Only override these methods if your client has constraints that cannot be expressed via McpClient flags.

5. Verify in Unity

After adding your configurator class:

  1. Open Unity and the MCP for Unity window.
  2. Your client should appear in the list, sorted by display name (McpClient.name).
  3. Use Check Status to verify:
    • Missing config files show as Not Configured.
    • Existing files with matching server settings show as Configured.
  4. Click Configure to auto-write the config file.
  5. Restart your MCP client and confirm it connects to Unity.

Adding a custom (non-JSON) client

If your MCP client doesnt store configuration as a JSON file, you likely need a custom base class.

Codex-style TOML client

  • Subclass CodexMcpConfigurator.
  • Provide TOML paths via McpClient (similar to CodexConfigurator).
  • Override GetInstallationSteps to describe how to open/edit the TOML.

The Codex-specific status and configure logic is already implemented in the base class.

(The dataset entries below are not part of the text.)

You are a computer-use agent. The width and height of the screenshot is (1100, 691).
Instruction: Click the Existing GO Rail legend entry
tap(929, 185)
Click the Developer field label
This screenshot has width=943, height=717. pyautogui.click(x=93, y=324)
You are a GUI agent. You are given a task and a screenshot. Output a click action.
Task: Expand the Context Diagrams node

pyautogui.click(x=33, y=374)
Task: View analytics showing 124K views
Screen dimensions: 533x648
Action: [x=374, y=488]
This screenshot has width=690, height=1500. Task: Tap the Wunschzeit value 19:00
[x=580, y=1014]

CLI-managed client (Claude-style)

  • Subclass ClaudeCliMcpConfigurator.
  • Provide a McpClient with a name.
  • Override GetInstallationSteps with the CLI flow.

The base class:

  • Locates the CLI binary using MCPServiceLocator.Paths.
  • Uses ExecPath.TryRun to call mcp list, mcp add, and mcp remove.
  • Implements Configure as a toggle between register and unregister.

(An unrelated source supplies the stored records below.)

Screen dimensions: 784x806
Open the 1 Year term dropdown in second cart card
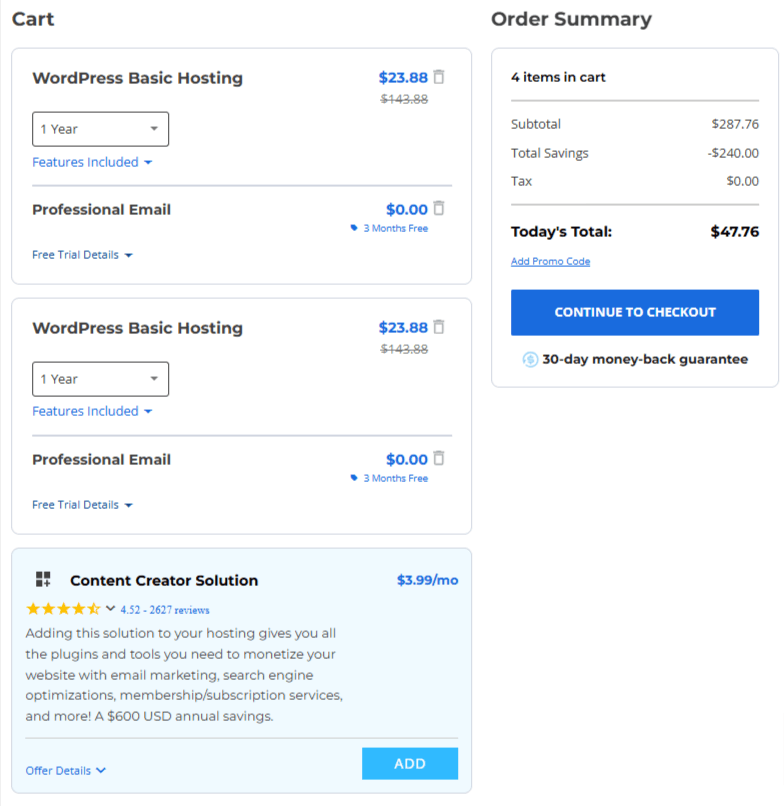coord(100,379)
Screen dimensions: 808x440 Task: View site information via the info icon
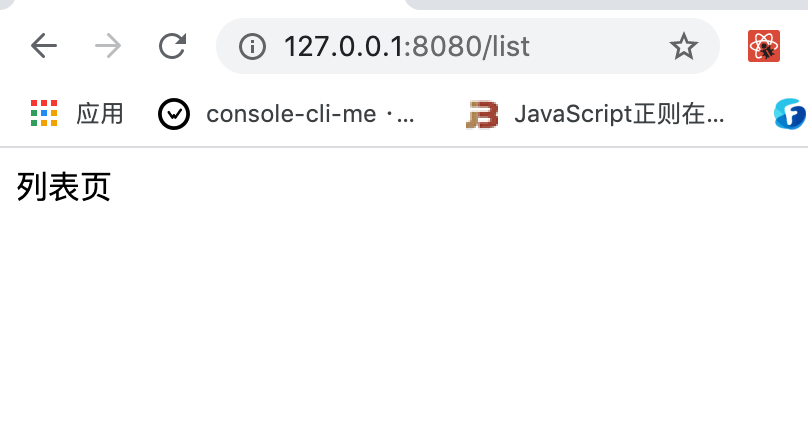(x=252, y=46)
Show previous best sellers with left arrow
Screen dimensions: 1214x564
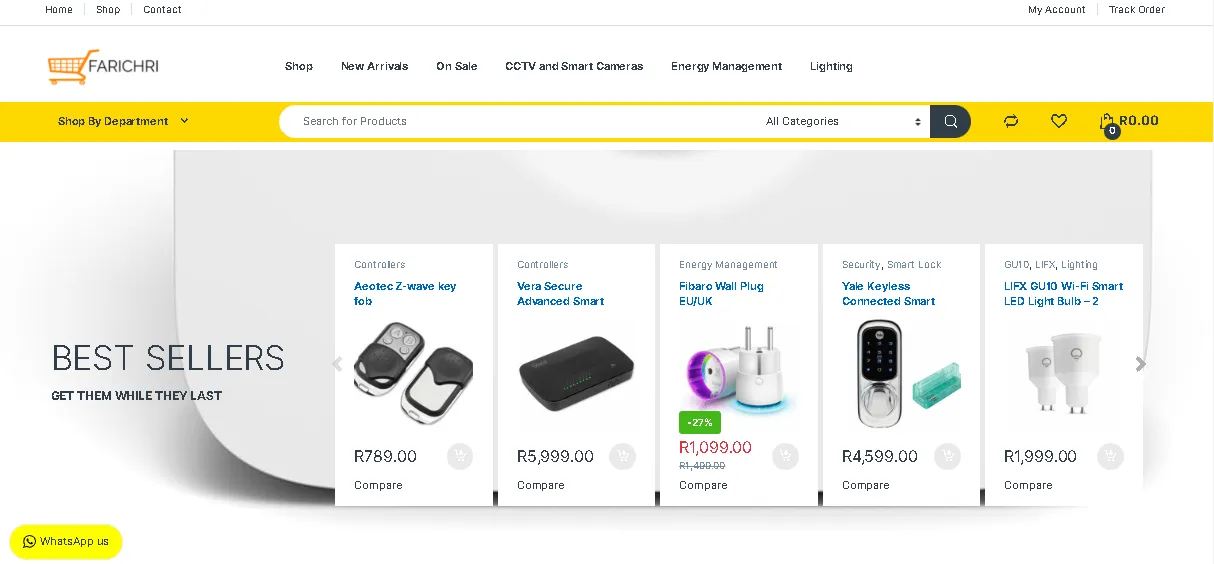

Use this only if the client exposes an official CLI for managing MCP servers.


Summary

  • For most MCP clients, you only need to:
    • Create a JsonFileMcpConfigurator subclass in Editor/Clients/Configurators.
    • Provide a McpClient with paths and flags.
    • Override GetInstallationSteps.
  • Special cases like Codex (TOML) and Claude Code (CLI) have dedicated base classes.
  • No manual registration is needed: McpClientRegistry auto-discovers all configurators with a public parameterless constructor.

Following these patterns keeps all MCP client integrations consistent and lets users configure everything from the MCP for Unity window with minimal friction.